* **RECORDS PROVIDED**:

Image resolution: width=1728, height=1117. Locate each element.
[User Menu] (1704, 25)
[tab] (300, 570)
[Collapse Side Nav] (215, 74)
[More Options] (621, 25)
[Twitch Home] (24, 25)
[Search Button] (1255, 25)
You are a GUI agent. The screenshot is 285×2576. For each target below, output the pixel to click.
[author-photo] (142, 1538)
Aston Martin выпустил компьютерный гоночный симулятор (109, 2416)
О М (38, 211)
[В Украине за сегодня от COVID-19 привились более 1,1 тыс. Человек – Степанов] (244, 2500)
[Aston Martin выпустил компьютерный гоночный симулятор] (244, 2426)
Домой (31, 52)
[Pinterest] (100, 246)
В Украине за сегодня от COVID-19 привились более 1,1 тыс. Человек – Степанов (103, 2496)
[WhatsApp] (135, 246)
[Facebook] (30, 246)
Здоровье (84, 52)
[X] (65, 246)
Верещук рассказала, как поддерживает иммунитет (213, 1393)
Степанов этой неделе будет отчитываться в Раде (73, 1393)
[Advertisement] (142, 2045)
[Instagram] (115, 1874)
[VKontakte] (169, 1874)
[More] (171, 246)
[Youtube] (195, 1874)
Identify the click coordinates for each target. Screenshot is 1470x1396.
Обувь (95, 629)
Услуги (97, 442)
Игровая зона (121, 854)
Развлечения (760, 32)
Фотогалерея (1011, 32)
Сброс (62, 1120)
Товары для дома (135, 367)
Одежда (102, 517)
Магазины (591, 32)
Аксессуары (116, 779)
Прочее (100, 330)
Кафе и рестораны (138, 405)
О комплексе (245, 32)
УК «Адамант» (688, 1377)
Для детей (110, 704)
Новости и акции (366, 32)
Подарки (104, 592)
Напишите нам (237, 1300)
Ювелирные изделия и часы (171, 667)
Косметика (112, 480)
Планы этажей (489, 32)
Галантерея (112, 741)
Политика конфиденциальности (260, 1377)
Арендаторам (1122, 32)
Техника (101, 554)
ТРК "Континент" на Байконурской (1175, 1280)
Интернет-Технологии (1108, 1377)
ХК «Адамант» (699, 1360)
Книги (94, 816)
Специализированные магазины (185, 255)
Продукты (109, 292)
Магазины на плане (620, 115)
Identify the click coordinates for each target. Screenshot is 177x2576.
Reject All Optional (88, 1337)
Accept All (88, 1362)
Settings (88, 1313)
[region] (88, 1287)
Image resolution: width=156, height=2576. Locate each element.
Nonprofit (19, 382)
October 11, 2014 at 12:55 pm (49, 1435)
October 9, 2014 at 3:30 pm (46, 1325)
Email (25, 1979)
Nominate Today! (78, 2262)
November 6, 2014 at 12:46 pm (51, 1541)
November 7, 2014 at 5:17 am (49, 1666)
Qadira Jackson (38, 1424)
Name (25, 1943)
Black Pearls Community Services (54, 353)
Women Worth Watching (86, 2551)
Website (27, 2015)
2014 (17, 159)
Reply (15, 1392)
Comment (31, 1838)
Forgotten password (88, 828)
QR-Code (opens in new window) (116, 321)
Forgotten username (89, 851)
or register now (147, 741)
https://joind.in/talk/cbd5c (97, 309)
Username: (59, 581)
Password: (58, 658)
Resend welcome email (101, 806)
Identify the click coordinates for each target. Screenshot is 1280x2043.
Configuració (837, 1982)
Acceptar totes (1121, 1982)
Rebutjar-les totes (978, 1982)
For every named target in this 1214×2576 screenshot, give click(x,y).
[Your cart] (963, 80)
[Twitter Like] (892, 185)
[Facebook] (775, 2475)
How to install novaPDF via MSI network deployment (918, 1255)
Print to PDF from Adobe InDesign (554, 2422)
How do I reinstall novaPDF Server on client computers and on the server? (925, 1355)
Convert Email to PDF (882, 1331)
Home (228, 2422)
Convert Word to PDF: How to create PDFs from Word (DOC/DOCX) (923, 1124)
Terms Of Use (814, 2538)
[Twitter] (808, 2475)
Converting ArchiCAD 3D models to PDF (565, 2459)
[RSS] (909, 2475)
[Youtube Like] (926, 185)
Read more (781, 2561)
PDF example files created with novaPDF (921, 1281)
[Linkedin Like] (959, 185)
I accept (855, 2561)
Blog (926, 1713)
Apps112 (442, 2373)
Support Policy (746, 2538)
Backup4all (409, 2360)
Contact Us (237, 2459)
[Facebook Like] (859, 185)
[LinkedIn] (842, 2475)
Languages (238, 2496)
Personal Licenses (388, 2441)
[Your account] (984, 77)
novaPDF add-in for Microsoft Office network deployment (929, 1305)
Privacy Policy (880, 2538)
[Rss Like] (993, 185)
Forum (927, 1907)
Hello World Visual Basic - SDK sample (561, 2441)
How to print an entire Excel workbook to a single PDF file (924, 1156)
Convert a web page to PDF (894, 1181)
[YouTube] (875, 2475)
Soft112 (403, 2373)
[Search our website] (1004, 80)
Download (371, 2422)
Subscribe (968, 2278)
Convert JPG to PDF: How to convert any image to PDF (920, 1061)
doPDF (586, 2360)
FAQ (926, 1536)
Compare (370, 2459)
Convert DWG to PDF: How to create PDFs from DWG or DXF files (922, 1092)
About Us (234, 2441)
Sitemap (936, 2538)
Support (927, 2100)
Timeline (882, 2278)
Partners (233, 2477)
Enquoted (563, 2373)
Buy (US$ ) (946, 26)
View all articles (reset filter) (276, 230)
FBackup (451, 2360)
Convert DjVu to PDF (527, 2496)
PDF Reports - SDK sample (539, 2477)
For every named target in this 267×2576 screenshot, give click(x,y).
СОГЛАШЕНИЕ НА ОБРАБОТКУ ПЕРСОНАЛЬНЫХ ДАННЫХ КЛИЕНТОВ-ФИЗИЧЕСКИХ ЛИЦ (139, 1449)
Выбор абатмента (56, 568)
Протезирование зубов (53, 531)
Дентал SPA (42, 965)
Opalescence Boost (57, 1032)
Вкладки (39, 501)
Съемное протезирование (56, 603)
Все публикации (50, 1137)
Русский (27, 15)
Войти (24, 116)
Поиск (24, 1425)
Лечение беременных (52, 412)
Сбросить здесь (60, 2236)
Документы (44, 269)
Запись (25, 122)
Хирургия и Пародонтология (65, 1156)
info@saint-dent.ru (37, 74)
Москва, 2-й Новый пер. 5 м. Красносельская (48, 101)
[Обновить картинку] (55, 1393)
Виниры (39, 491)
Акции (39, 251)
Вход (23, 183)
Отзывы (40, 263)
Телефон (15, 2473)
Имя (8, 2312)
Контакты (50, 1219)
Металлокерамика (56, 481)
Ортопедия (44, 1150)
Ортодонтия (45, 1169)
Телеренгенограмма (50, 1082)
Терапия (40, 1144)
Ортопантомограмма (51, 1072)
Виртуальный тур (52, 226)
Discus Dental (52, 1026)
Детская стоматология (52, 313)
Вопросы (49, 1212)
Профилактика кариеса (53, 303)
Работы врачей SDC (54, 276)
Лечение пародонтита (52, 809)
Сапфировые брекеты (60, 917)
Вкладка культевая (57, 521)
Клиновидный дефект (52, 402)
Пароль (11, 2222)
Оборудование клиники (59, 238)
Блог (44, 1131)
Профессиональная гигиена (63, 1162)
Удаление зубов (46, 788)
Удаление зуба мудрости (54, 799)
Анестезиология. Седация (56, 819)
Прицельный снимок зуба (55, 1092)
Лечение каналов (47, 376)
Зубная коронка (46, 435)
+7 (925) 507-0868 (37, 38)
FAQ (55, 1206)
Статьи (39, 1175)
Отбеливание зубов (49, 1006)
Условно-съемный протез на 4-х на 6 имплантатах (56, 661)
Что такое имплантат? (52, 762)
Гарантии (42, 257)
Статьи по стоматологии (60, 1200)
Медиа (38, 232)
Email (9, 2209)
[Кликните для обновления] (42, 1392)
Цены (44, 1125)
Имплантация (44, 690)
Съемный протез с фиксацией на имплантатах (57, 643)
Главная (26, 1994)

* **WORK ORDER**:
Reproduce exactly the stretch of the material above that starts at the line with "Все публикации (50, 1137)" and ends at the line with "Вкладка культевая (57, 521)", both included, and nothing else.

* **ANSWER BELOW**:
Все публикации (50, 1137)
Русский (27, 15)
Войти (24, 116)
Поиск (24, 1425)
Лечение беременных (52, 412)
Сбросить здесь (60, 2236)
Документы (44, 269)
Запись (25, 122)
Хирургия и Пародонтология (65, 1156)
info@saint-dent.ru (37, 74)
Москва, 2-й Новый пер. 5 м. Красносельская (48, 101)
[Обновить картинку] (55, 1393)
Виниры (39, 491)
Акции (39, 251)
Вход (23, 183)
Отзывы (40, 263)
Телефон (15, 2473)
Имя (8, 2312)
Контакты (50, 1219)
Металлокерамика (56, 481)
Ортопедия (44, 1150)
Ортодонтия (45, 1169)
Телеренгенограмма (50, 1082)
Терапия (40, 1144)
Ортопантомограмма (51, 1072)
Виртуальный тур (52, 226)
Discus Dental (52, 1026)
Детская стоматология (52, 313)
Вопросы (49, 1212)
Профилактика кариеса (53, 303)
Работы врачей SDC (54, 276)
Лечение пародонтита (52, 809)
Сапфировые брекеты (60, 917)
Вкладка культевая (57, 521)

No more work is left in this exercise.